- Developer: JogAmp Community
- Stable release: 2.6.0 / August 31, 2025; 9 months ago
- Preview release: n/a / tbd
- Operating system: Cross-platform
- Type: 3D computer graphics software (library/API)
- License: BSD license
- Website: jogamp.org/gluegen/www/

= GlueGen =

GlueGen is a Java tool which automatically generates the Java and Java Native Interface (JNI) code needed to call C libraries from Java code. It reads in ANSI C header files and GlueGen configuration files, and emits C code. As JNI can be complex, Gluegen simplifies the process of binding Java to C native libraries.

It was originally developed for Java OpenGL (JOGL), a Java OpenGL library, although the project has since been separated so it can be used with other libraries. As of 2010, it is also used in Java OpenAL (JOAL), which allows Java code to access OpenAL libraries.
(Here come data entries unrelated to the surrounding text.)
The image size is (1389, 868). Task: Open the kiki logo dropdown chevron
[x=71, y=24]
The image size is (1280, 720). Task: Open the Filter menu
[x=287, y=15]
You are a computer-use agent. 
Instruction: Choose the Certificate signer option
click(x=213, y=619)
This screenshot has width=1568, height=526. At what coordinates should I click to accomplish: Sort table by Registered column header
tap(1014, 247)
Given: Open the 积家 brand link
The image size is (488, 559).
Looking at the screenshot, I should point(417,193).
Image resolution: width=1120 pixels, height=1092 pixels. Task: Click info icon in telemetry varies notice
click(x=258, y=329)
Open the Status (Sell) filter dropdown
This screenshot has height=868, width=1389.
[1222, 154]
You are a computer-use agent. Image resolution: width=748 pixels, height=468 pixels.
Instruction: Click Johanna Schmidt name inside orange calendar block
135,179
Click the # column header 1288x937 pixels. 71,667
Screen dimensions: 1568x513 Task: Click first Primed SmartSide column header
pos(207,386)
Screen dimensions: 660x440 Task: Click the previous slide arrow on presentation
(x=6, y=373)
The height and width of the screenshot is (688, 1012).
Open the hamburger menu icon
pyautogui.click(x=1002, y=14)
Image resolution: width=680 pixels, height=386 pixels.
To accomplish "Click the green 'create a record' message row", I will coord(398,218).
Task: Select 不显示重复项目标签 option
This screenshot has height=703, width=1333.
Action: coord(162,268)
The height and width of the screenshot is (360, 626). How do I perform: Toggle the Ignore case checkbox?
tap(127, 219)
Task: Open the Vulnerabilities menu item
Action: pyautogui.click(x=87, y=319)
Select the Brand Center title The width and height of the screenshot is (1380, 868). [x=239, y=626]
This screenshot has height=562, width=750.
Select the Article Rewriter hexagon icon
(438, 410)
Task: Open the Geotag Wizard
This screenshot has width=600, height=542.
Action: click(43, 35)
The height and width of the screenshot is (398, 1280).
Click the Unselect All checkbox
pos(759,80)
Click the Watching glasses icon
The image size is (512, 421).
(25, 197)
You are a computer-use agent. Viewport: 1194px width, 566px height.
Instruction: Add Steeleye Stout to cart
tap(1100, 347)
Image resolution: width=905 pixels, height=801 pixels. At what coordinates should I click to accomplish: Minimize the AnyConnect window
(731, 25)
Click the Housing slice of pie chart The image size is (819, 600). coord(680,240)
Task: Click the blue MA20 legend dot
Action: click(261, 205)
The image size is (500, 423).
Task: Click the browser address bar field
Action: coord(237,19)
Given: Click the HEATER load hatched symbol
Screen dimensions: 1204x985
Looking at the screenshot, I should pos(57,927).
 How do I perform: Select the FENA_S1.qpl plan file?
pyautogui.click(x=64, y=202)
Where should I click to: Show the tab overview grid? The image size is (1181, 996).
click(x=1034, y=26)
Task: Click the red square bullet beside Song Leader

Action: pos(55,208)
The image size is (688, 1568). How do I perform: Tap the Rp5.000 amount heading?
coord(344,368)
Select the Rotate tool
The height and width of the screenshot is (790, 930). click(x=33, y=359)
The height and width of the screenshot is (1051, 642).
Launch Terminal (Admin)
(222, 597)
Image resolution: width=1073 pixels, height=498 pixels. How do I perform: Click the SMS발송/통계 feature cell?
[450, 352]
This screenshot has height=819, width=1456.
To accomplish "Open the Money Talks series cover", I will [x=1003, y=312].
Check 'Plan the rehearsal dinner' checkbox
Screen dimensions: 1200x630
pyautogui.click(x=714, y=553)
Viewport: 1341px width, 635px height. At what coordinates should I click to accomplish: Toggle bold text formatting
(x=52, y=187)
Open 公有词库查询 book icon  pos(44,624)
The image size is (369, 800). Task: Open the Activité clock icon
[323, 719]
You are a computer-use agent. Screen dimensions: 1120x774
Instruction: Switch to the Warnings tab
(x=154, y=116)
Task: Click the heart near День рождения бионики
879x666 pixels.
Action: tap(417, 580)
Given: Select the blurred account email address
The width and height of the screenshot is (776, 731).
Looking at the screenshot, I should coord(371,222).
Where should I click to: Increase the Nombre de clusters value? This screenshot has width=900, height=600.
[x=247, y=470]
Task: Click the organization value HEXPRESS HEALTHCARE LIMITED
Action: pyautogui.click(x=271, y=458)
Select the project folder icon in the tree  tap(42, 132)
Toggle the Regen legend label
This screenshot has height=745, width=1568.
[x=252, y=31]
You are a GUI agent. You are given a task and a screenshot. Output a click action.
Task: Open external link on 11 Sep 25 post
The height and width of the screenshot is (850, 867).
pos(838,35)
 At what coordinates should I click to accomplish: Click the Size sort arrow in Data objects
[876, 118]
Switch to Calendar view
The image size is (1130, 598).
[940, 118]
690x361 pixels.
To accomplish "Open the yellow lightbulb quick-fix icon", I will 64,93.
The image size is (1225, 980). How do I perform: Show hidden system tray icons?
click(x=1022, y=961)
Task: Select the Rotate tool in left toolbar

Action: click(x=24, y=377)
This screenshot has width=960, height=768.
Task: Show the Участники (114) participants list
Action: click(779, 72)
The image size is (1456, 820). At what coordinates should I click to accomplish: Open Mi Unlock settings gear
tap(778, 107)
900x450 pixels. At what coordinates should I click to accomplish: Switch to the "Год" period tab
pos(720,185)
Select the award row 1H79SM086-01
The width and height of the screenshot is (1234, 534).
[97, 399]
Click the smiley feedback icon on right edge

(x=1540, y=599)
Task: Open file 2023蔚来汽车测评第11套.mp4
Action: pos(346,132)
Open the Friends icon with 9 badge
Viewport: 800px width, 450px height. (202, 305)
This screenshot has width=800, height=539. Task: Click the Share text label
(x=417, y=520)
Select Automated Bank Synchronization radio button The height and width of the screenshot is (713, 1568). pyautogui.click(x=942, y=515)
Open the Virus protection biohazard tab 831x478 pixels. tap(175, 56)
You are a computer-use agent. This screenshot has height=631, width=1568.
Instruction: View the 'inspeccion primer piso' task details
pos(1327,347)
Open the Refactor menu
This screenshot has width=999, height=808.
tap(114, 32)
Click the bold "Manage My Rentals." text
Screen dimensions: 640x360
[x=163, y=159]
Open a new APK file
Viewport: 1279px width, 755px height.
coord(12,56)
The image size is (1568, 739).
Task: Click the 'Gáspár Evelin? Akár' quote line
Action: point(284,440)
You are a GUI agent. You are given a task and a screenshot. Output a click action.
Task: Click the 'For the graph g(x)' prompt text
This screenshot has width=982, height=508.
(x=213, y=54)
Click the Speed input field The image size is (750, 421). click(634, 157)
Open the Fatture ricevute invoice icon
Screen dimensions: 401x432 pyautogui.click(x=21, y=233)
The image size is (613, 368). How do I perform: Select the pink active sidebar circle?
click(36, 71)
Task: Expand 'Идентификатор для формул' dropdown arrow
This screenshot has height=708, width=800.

==Use of GlueGen in JOGL==
For JOGL, GlueGen is used to bind OpenGL to Java, and to the low-level windowing system application programming interface (APIs) on the Microsoft Windows, X Window System and Mac OS X platforms.

==See also==
- SWIG is another free computer software tool used to connect programs written in C/C++ with various scripting languages, and to C# and Java.